(Entries taken from a collection)
┌────────
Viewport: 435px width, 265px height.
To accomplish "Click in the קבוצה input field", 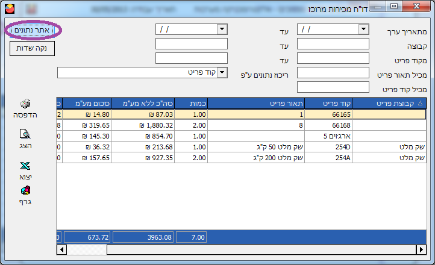I will coord(333,43).
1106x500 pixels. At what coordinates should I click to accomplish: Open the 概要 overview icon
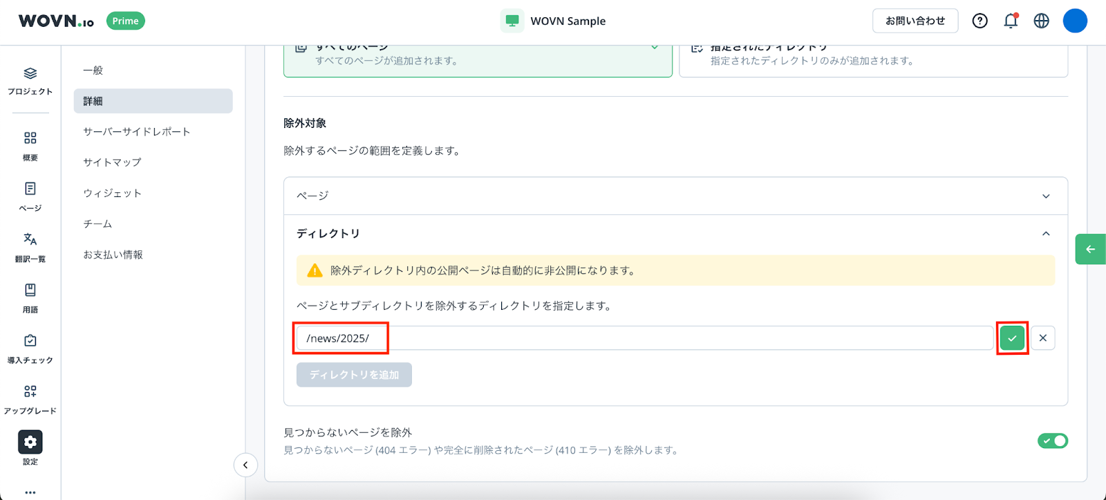coord(30,145)
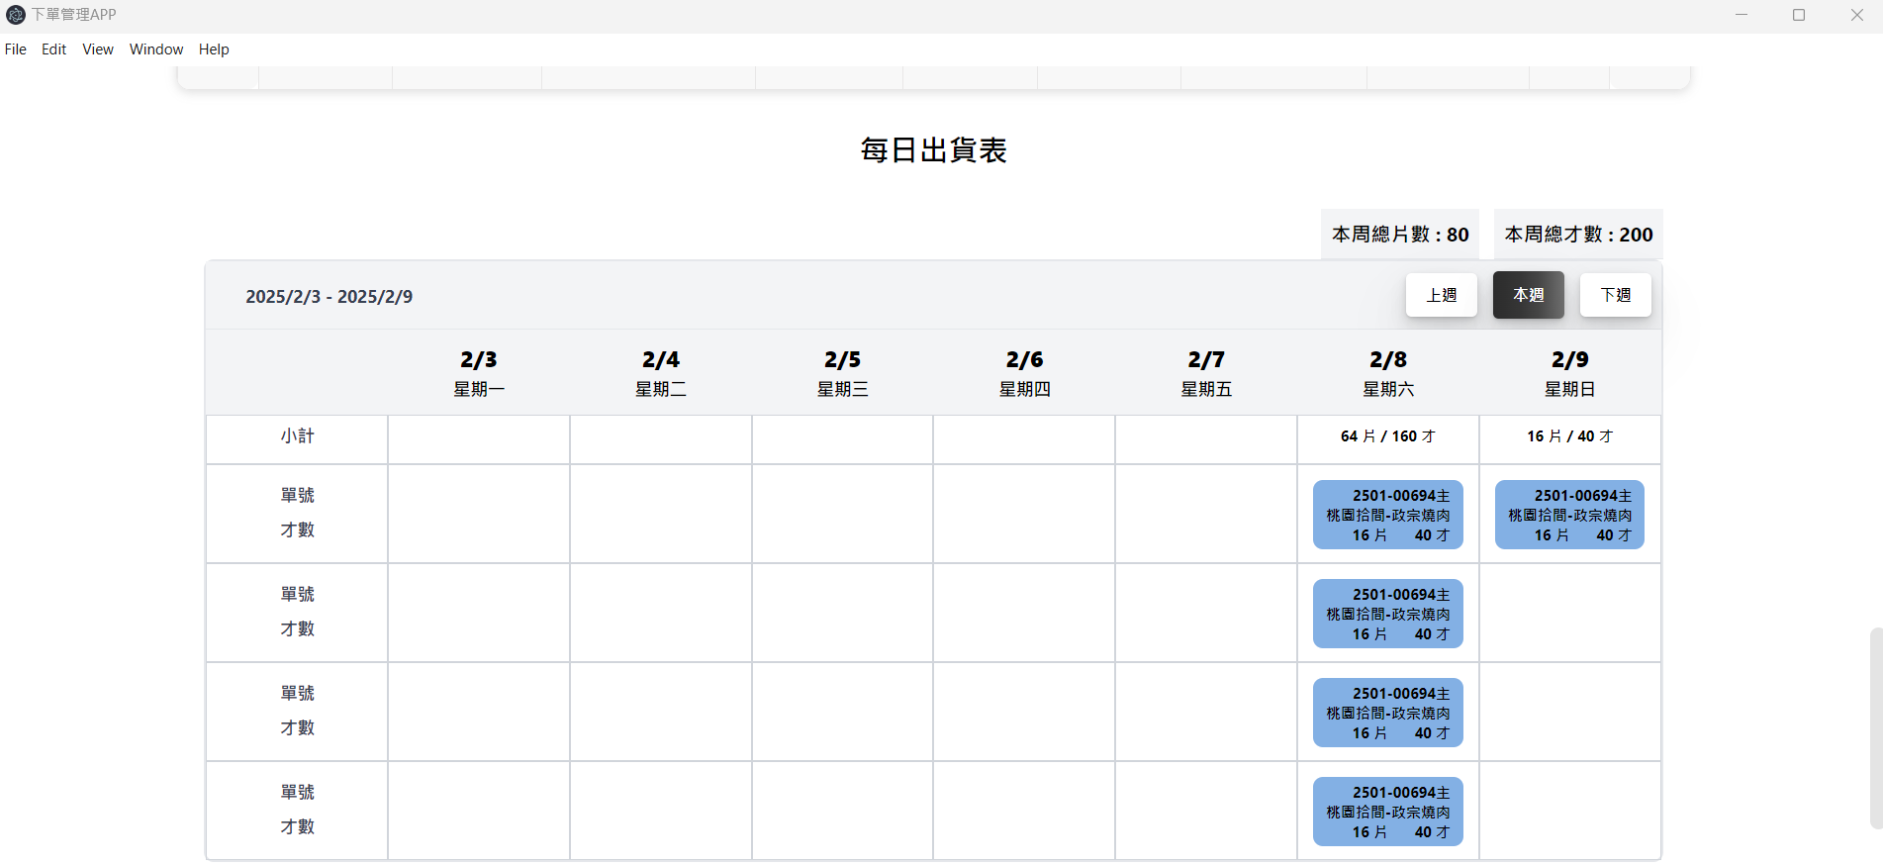Click the 2/8 星期六 column header
1883x866 pixels.
pyautogui.click(x=1388, y=372)

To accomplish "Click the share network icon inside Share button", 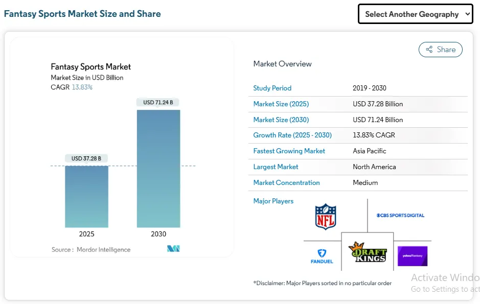I will pos(429,50).
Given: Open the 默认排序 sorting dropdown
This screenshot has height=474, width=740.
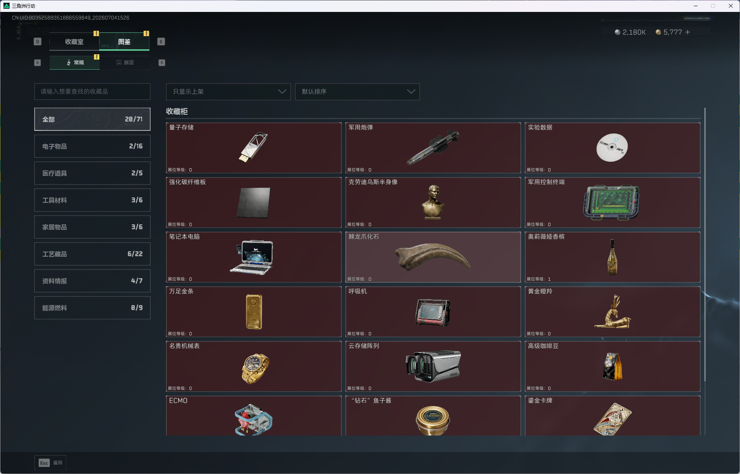Looking at the screenshot, I should point(357,92).
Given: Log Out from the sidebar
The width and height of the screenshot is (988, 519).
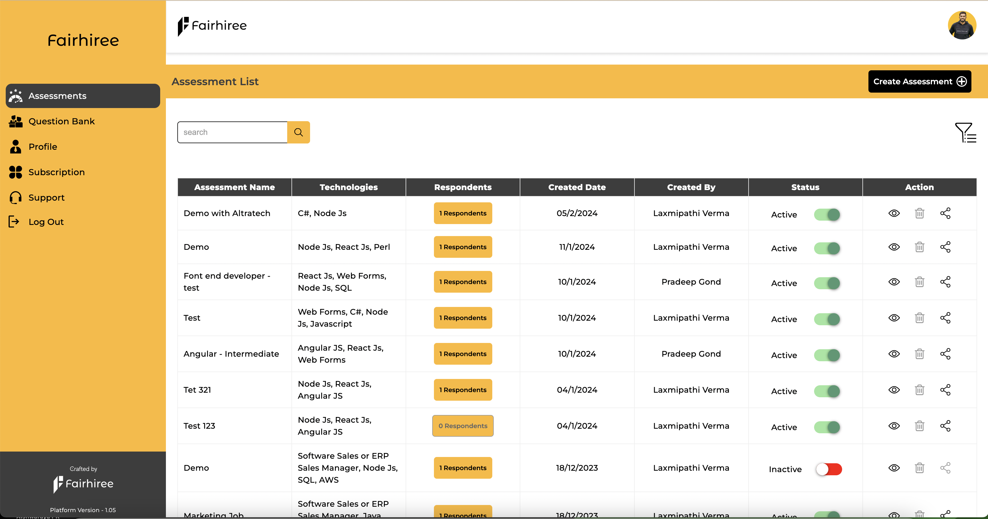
└────────
*TASK DESCRIPTION:* Copy the part of the rows that opens with the line containing "Given: Open the 默认排序 sorting dropdown" and closes at the end of the rows, keeping every line unchanged. Leave the pictures out.

*SOLUTION TO THIS TASK:*
Given: Open the 默认排序 sorting dropdown
This screenshot has height=474, width=740.
Looking at the screenshot, I should point(357,92).
Given: Log Out from the sidebar
The width and height of the screenshot is (988, 519).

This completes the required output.